## Text shown

◇ ◇ ◇ ◇ ◇ ◇ ◇

Apache Hive : LanguageManual Explain
EXPLAIN Syntax
Hive provides an EXPLAIN
command that shows the execution plan for a query. The syntax for this statement is as follows:
EXPLAIN [EXTENDED|CBO|AST|DEPENDENCY|AUTHORIZATION|LOCKS|VECTORIZATION|ANALYZE] query
AUTHORIZATION
is supported from HIVE 0.14.0 via HIVE-5961. VECTORIZATION
is supported from Hive 2.3.0 via HIVE-11394. LOCKS
is supported from Hive 3.2.0 via HIVE-17683.
AST was removed from EXPLAIN EXTENDED in HIVE-13533 and reinstated as a separate command in HIVE-15932.
The use of EXTENDED
in the EXPLAIN
statement produces extra information about the operators in the plan. This is typically physical information like file names.
A Hive query gets converted into a sequence (it is more a Directed Acyclic Graph) of stages. These stages may be map/reduce stages or they may even be stages that do metastore or file system operations like move and rename. The explain output has three parts:
- The Abstract Syntax Tree for the query
- The dependencies between the different stages of the plan
- The description of each of the stages
The description of the stages itself shows a sequence of operators with the metadata associated with the operators. The metadata may comprise things like filter expressions for the FilterOperator or the select expressions for the SelectOperator or the output file names for the FileSinkOperator.

◇ ◇ ◇ ◇ ◇ ◇ ◇

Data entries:
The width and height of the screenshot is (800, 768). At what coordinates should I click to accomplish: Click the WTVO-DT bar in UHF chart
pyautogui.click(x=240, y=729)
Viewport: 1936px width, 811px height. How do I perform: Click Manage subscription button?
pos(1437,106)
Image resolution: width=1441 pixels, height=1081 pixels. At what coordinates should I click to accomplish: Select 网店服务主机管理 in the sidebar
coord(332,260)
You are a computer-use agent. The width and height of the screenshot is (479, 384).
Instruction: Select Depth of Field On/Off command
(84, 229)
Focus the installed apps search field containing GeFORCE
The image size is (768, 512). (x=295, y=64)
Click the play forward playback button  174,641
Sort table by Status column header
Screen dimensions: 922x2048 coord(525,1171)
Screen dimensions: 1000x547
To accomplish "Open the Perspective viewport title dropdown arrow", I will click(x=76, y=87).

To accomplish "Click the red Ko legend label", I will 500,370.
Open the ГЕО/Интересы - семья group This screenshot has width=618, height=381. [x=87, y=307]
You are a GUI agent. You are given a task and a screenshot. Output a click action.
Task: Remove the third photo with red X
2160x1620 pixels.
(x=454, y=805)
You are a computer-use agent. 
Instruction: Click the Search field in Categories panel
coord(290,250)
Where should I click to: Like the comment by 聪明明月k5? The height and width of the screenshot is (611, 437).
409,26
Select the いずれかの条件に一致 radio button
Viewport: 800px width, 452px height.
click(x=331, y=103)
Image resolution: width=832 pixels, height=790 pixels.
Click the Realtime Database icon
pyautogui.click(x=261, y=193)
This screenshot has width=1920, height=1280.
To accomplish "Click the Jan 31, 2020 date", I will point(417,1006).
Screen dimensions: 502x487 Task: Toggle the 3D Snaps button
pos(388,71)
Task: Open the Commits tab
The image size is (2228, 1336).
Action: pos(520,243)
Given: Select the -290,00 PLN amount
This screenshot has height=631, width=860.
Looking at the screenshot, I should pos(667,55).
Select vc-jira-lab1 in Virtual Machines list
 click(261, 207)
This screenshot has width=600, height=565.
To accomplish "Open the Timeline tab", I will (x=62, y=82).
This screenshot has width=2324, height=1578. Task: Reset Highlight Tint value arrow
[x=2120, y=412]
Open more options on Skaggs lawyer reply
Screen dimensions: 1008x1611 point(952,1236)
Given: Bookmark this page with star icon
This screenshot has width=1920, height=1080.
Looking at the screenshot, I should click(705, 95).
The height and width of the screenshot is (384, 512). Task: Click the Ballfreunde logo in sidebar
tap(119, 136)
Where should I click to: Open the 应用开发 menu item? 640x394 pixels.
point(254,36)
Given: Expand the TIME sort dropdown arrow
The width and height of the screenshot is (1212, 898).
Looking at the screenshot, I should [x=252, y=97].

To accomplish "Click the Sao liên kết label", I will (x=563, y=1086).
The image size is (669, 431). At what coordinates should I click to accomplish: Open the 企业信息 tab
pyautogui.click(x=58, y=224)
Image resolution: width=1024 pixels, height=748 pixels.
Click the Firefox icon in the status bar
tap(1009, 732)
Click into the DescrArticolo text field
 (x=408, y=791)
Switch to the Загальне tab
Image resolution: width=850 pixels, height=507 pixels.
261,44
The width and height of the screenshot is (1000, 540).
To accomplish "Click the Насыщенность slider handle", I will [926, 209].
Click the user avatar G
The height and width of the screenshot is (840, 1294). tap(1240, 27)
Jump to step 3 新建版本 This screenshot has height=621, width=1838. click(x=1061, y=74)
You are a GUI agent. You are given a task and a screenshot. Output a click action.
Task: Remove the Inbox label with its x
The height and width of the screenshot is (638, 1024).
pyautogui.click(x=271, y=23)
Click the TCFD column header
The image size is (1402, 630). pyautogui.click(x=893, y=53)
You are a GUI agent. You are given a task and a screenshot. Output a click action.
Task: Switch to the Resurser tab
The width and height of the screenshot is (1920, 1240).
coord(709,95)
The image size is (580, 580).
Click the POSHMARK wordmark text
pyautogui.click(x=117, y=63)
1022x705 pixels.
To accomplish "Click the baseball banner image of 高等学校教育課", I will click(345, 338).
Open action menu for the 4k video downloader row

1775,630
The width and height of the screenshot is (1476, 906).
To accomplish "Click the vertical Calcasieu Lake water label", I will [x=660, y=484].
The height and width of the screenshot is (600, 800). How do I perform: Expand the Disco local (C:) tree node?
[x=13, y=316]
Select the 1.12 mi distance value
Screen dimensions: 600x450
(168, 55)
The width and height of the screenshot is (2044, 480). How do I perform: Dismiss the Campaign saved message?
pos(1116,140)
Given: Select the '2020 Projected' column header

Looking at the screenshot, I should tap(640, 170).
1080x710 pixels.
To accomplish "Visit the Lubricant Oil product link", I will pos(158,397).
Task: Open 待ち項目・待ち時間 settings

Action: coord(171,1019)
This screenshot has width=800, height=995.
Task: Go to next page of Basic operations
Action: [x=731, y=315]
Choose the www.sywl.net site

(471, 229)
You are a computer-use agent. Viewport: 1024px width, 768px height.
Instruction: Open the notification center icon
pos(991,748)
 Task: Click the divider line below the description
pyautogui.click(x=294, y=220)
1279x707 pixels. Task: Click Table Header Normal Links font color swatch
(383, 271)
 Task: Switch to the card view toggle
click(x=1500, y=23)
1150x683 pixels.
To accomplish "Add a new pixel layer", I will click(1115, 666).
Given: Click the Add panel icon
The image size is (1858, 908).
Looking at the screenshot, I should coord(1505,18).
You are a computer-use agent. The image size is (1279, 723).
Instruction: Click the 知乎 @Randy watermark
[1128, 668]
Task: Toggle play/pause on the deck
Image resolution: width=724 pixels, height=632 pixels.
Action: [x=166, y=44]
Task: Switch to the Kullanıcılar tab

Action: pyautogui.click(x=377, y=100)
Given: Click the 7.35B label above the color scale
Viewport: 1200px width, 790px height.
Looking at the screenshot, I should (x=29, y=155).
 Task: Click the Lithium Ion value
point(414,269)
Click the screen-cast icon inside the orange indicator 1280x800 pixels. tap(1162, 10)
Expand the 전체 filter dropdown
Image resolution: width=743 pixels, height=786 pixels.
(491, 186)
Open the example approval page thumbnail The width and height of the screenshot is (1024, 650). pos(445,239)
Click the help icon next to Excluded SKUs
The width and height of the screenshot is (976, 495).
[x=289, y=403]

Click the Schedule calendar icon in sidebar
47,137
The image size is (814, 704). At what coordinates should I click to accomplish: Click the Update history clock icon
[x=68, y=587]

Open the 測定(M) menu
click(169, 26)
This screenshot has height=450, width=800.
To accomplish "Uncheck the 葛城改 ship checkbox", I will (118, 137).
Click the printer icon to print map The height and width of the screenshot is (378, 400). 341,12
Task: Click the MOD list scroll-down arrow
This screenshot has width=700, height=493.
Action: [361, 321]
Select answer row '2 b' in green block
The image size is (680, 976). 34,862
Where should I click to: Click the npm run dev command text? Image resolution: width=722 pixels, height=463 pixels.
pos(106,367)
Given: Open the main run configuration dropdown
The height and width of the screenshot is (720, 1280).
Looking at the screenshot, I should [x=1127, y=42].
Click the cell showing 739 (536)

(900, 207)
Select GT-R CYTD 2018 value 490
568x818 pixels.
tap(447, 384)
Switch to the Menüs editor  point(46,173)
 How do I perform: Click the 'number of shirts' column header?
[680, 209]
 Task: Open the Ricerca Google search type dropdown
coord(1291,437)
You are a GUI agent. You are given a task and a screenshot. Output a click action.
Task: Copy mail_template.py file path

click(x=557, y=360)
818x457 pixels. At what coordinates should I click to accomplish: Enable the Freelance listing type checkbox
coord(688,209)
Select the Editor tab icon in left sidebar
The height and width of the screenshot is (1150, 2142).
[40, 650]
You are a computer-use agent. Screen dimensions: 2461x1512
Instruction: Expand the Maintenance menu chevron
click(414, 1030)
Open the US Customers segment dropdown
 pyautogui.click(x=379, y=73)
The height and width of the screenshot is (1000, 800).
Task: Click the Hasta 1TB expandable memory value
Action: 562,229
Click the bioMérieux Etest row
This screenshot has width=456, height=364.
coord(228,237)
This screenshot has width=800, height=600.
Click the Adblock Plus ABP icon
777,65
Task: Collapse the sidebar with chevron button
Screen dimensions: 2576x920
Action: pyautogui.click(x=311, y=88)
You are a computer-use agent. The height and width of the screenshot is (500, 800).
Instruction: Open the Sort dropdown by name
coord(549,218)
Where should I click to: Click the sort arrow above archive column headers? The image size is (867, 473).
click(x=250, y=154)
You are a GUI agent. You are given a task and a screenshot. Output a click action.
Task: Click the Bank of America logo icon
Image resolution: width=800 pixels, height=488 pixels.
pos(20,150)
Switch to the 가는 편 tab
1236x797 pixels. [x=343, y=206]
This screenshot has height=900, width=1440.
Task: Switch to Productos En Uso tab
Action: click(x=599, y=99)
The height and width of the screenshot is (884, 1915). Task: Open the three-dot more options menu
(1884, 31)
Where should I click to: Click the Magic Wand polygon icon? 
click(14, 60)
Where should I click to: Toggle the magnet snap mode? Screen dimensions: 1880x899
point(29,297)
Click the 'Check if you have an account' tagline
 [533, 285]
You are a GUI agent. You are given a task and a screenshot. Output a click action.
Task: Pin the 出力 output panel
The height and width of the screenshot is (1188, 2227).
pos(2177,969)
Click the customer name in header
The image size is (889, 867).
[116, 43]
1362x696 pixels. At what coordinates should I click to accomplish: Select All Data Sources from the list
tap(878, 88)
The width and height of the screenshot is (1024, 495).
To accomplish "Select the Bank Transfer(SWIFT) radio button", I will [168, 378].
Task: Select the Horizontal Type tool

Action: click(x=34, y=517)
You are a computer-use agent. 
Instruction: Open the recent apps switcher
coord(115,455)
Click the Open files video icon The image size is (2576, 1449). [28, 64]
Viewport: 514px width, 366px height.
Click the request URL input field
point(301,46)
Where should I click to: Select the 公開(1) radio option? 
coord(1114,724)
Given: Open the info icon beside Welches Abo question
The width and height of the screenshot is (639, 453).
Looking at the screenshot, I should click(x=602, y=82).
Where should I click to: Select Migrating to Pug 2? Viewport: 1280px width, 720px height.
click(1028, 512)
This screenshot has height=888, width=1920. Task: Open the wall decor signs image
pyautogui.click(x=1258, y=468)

◇ ◇ ◇ ◇ ◇ ◇ ◇

Return the full text on Hive's EXPLAIN command above, word for word and with nothing changed.

## Solution for this exercise
Apache Hive : LanguageManual Explain
EXPLAIN Syntax
Hive provides an EXPLAIN
command that shows the execution plan for a query. The syntax for this statement is as follows:
EXPLAIN [EXTENDED|CBO|AST|DEPENDENCY|AUTHORIZATION|LOCKS|VECTORIZATION|ANALYZE] query
AUTHORIZATION
is supported from HIVE 0.14.0 via HIVE-5961. VECTORIZATION
is supported from Hive 2.3.0 via HIVE-11394. LOCKS
is supported from Hive 3.2.0 via HIVE-17683.
AST was removed from EXPLAIN EXTENDED in HIVE-13533 and reinstated as a separate command in HIVE-15932.
The use of EXTENDED
in the EXPLAIN
statement produces extra information about the operators in the plan. This is typically physical information like file names.
A Hive query gets converted into a sequence (it is more a Directed Acyclic Graph) of stages. These stages may be map/reduce stages or they may even be stages that do metastore or file system operations like move and rename. The explain output has three parts:
- The Abstract Syntax Tree for the query
- The dependencies between the different stages of the plan
- The description of each of the stages
The description of the stages itself shows a sequence of operators with the metadata associated with the operators. The metadata may comprise things like filter expressions for the FilterOperator or the select expressions for the SelectOperator or the output file names for the FileSinkOperator.